Und wenn nun von der Bürgerpartei mit Recht betont wird, sie vertrete den Standpunkt der grossen Mehrheit des Landes und ihr dann vorgeworfen wird, das sei ein Machtstandpunkt, so ergibt sich daraus die Frage: Wäre nicht vielmehr das Machtstandpunkt, dass einer grossen Mehrheit von der Minderheit deren Willen diktiert werden solle? Aber Macht soll nicht vor Recht gehen, auf keinen Fall. Die Tatsachen, dass die Bürgerpartei nebst vielen Leitsätzen auch solche aufstellte, die sich mit einzelnen der andern Partei decken, so ist das der klarste Beweis, dass sie eben das Gute als solches will und Recht gibt, wo Recht ist. Weiter führte aber gerade der Umstand, dass der Grossteil unseres Volkes mit einzelnen Forderungen und mit der Art des Auftretens Einzelner nicht einverstanden ist, zum engeren Zusammenschluss, zur Partei. Käme es doch nur bald dazu, dass sich die Forderungen beider Parteien decken könnten, dann wäre unserem Volke die Eintracht beschieden und damit dem Lande Fortschritt und Wohlstand. Dann, ja dann wären die Parteien von selbst aufgelöst, oder vielmehr aufgegangen in eine Partei mit dem fröhlichen Losungswort: Wir sind glückliche Liechtensteiner!

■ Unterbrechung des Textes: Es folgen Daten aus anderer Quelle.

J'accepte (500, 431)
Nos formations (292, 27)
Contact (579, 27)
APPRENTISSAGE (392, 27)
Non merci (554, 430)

Wir werden in unserem Blatte nach den heutigen mehr allgemeinen Ausführungen noch des öftern auf unsere Leitsätze im besondern zu sprechen kommen, auf die politischen sowohl als besonders auch auf die wirtschaftlichen. Wie weit z. B. auch eine Abänderung einzelner wirklich reformbedürftiger Gesetze wie Strafgesetz [7]  etc. gehen soll, bleibe vorläufig dahingestellt. Es sei daher hier nur noch bemerkt, dass es eigenartig berührt, wenn man hört und liest, die Bürgerpartei hätte das Programm anderer abgeschrieben und wenn dann von diesen anderen zugleich betont wird, ihr Programm sei noch gar nicht veröffentlicht worden, was bis jetzt auch wirklich der Fall ist. [8]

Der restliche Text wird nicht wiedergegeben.